*TASK*. Take each line from the material below that includes the string "computer" and copy it.

*DATA RECORDS*.
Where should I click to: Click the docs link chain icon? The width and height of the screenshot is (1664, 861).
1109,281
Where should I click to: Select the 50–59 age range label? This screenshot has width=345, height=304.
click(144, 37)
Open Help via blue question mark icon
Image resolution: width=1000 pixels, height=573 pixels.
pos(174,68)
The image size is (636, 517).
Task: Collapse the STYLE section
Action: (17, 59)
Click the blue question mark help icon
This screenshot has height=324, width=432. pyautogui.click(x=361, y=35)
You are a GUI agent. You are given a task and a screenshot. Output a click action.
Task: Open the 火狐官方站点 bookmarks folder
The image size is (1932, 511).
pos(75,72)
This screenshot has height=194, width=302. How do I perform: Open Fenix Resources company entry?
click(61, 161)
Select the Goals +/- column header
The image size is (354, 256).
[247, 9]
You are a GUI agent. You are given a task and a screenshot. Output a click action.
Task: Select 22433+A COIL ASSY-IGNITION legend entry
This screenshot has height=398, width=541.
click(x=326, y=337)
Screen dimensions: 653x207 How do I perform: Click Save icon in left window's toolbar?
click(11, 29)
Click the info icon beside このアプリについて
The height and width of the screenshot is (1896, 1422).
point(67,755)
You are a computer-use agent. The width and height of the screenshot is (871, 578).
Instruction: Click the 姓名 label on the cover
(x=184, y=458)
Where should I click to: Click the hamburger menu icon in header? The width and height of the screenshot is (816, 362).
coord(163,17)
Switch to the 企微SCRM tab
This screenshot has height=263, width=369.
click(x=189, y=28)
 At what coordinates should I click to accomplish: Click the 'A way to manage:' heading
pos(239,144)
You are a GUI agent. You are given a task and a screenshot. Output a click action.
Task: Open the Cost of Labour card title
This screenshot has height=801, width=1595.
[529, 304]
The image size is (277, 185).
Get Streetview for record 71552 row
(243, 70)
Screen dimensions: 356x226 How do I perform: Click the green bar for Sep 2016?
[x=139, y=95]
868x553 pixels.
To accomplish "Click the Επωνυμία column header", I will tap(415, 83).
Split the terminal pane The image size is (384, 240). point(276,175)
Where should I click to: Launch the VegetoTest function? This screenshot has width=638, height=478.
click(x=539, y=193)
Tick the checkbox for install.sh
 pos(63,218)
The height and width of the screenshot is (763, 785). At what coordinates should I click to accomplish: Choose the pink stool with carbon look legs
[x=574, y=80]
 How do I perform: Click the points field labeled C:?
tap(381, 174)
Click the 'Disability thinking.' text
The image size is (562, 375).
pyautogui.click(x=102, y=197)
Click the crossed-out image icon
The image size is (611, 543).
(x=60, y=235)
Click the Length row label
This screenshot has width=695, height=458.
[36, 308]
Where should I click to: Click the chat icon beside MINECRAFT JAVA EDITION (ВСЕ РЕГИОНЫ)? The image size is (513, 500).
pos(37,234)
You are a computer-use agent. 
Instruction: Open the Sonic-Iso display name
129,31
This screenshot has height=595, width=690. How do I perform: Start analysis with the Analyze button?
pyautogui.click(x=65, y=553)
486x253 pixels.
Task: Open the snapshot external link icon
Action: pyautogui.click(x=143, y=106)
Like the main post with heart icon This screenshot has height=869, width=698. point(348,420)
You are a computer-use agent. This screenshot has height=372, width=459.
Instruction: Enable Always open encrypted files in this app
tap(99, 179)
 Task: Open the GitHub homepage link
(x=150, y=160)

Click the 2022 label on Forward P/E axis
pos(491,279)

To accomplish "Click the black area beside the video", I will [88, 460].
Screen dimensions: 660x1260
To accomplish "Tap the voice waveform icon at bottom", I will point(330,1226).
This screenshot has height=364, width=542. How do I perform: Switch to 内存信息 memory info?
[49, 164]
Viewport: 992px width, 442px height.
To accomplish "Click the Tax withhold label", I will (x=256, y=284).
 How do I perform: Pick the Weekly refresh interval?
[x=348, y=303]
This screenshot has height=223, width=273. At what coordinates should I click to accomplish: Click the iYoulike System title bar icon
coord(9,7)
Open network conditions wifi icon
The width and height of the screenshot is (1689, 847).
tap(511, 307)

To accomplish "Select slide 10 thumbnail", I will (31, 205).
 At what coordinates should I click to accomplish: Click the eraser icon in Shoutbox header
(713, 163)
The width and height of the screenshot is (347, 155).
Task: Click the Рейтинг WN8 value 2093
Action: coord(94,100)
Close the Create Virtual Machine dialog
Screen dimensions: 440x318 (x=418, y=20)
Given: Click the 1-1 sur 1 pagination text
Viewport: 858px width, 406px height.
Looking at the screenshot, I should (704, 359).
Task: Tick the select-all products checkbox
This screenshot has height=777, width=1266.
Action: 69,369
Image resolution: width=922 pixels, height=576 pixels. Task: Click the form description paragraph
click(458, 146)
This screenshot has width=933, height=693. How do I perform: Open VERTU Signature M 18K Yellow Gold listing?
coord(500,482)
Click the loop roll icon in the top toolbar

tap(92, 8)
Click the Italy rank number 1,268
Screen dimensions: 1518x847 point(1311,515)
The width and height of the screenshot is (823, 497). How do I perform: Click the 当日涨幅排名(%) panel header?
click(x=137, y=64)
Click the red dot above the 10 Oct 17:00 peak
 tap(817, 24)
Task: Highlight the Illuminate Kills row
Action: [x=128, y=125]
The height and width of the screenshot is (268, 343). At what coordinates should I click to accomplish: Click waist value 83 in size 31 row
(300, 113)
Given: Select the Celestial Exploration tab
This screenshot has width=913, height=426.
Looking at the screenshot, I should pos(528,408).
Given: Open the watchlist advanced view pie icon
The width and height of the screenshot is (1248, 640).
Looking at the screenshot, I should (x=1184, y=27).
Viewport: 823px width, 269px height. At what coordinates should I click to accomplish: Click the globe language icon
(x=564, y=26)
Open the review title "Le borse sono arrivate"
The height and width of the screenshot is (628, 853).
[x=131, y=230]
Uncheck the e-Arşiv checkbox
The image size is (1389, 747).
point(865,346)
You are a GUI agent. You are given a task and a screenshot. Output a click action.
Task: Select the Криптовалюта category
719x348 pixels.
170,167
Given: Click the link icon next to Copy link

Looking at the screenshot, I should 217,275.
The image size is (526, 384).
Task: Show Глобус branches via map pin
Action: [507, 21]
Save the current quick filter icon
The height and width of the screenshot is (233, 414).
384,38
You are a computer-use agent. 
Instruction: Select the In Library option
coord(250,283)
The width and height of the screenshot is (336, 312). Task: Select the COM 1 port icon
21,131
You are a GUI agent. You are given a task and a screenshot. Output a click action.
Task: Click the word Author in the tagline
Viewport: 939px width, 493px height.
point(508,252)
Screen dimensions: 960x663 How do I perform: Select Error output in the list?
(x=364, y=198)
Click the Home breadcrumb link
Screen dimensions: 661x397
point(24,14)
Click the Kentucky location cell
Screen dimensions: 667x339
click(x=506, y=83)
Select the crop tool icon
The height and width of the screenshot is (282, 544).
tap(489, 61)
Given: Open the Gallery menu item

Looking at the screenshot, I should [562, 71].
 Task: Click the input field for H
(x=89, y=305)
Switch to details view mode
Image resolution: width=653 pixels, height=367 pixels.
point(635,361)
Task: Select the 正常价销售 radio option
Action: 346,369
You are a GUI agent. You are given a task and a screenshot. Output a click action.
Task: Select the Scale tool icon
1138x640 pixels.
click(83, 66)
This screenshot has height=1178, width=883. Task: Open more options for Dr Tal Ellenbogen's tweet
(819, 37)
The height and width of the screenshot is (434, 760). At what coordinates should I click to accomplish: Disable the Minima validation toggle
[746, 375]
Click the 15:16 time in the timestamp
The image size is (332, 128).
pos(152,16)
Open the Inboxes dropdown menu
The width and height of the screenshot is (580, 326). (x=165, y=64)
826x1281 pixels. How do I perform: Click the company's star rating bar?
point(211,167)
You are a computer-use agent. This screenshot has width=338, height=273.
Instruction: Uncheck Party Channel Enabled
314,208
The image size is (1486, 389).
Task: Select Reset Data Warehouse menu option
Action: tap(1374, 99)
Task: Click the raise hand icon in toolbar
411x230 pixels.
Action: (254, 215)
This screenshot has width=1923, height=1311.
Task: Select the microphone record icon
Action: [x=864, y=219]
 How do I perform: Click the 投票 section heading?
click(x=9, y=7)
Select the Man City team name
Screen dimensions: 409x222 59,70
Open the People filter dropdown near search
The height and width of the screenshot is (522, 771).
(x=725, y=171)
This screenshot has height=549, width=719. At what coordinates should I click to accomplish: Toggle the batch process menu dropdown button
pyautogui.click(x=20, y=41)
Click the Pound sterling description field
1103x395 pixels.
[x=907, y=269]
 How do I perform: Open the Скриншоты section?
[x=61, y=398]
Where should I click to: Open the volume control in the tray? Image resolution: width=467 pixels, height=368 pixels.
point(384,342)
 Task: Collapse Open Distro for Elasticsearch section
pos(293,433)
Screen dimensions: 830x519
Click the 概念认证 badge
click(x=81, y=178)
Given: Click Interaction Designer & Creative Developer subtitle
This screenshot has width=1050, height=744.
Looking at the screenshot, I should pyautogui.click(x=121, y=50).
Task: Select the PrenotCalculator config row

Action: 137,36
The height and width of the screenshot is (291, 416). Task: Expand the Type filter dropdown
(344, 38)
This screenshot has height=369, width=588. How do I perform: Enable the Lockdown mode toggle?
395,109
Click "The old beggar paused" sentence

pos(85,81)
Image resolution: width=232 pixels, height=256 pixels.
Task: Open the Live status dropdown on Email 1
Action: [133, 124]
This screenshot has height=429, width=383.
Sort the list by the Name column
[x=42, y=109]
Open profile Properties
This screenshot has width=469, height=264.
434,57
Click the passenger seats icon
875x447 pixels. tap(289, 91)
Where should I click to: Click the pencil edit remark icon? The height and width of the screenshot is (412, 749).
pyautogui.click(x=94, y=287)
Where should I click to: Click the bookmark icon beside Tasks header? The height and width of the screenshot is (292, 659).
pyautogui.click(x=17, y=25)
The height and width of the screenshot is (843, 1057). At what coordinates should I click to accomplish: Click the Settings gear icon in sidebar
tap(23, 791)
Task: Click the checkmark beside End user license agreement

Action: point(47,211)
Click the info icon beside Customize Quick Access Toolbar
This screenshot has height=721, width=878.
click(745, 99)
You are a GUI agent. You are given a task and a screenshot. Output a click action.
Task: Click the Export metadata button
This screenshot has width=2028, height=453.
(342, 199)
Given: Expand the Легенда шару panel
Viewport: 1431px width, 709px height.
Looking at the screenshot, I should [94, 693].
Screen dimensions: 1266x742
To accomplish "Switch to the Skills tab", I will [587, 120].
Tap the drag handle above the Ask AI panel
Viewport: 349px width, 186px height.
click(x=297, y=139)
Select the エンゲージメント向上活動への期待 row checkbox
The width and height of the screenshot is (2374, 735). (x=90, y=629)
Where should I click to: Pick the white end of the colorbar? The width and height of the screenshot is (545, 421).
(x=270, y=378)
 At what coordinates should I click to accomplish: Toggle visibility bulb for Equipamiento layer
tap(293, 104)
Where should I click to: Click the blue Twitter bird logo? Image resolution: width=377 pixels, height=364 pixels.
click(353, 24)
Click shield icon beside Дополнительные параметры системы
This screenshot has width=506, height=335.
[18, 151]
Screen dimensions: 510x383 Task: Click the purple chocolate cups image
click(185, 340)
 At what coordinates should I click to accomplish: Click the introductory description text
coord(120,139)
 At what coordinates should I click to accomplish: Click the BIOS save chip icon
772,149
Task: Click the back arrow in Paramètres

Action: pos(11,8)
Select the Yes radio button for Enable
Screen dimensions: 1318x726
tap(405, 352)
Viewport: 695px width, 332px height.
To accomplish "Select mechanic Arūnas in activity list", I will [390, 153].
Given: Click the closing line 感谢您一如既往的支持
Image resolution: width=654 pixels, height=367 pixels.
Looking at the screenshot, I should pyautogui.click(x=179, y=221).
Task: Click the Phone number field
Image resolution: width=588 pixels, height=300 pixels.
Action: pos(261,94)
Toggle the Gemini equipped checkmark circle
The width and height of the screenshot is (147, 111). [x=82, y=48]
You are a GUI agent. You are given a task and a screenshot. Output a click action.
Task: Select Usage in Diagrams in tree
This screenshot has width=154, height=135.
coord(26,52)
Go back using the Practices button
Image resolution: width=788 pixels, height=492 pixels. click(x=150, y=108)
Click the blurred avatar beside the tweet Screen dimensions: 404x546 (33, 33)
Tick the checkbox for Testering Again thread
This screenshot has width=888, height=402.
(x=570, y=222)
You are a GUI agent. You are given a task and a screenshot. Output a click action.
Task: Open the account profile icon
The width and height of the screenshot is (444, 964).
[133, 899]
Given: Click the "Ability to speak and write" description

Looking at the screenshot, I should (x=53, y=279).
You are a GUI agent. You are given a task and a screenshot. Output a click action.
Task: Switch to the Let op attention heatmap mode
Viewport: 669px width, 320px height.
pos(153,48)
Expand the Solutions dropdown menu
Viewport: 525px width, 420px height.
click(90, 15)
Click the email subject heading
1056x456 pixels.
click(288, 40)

*RESPONSE BOX*.
You are a computer-use agent. The width and height of the screenshot is (871, 578).
You are a computer-use agent. 
You are a computer-use agent. This screenshot has height=372, width=459.
You are a computer-use agent. 
You are a computer-use agent. This screenshot has width=338, height=273.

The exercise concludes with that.